Today I just came to know about Amazon SimpleDB webservices from slashdot. Read the documentation which didn’t really give details about the internals of this technology. So, using my knowledge of information retrieval and databases, I am going to do a few comparisons. First some terminology,
Amazon SimpleDB => Databases
Domains => Tables
Items => Records
Attributes => Columns
A few key differences are
1) there is no need to define the data type of the attribute. This is because, the storage mechanism is mostly inverse indexing treating each value as a token.
2) values of an attribute can be both a string and a number. The token logic goes for this as well.
3) an attribute can have multiple values. Some databases like Oracle support user defined data types and varrays making it possible to capture multiple values.
4) different items can have different attributes. However, the doc indicates “256 total attribute name-value pairs per item”. It wasn’t clear if the union of all attributes across the items in a domain is 256 or for each item individually it is 256 (but much more across items). If it’s across the items, then this is no different than having a static table with 256 character columns and using a bit-map index on all of them.
Bitmap indexes are extremely fast. They work best when the ratio of the distinct set of values to the total records is low (fewer distinct values). Due to their vector storage nature, the query criteria are resolved individually (unlike in case of other types of indexes where either nested-loops, hash-join or merge-join is used), which is nothing but just fetching the index which is a vector and set-operations are performed on the bit vectors. This works well for “=” operator.
For example, there are a million records of people and Gender is indexed as a bit-map index, then getting the list of all the Males in this set of population is no more than loading the bitmap vector and picking all the records whose bits are set to 1. The “!=” operator is also not hard to implement it.
Dealing with numeric types and the related operators such as >= and and < is a bit expensive. The way it works is, the distinct values possible between the specified range and available among the distinct indexed values is identified and for each of these values, the index is loaded and a set union operation is performed. Though, a CBO database may be smart enough to go directly for a FTS (Full Table Scan) than loading all the indexes and then resolving the table.
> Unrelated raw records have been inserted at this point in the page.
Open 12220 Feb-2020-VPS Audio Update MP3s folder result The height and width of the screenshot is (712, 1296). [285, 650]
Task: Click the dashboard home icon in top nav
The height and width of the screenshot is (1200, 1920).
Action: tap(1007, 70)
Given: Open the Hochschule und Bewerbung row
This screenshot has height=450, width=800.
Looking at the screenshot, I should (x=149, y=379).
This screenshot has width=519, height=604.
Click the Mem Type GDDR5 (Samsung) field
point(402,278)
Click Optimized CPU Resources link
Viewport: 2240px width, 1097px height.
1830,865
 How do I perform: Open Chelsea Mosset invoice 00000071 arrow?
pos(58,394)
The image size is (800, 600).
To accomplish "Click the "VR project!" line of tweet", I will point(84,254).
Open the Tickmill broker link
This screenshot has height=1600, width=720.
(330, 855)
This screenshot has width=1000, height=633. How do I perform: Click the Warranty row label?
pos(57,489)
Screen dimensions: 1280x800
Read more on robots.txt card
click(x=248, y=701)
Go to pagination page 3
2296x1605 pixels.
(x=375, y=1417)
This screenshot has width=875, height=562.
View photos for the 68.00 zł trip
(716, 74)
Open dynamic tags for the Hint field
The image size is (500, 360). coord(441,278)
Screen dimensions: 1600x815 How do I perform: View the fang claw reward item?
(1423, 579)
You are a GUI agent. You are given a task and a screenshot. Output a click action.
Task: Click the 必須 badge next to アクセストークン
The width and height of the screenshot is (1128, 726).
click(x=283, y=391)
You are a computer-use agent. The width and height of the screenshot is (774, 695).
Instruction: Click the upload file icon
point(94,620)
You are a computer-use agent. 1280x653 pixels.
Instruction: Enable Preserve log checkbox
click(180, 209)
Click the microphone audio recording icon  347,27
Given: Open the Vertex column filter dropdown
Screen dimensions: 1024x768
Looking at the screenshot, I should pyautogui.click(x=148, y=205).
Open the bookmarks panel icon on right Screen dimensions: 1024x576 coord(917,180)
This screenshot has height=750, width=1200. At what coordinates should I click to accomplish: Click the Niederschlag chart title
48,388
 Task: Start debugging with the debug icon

From the SimpleDB documentation which mentions
“# Positive integers should be zero-padded to match the largest number of digits in your data set. For example, if the largest number you are planning to use in a range is 1,000,000, every number that you store in SimpleDB should be zero-padded to at least 7 digits. You would store 25 as 0000025, 4597 as 0004597, and so on.
# Negative integers should be offset and turned into positive numbers and zero-padded. For example, if the smallest negative integer in your data set is -500, your application should add at least 500 to every number that you store. This ensures that every number is now positive and enables you to use the zero-padding technique.”
it appears that the SimpleDB has been optimized to deal with constant-length positive numbers represented as string tokens. This is perhaps understandable since this technology, most likely developed to support Amazon’s highly scalable product catalog has most numeric attributes that are only positive (I mean, when was the last time you got an item at a -ve price? I once did after the manufacturer rebate and the retailer rebate both got cleared for an item).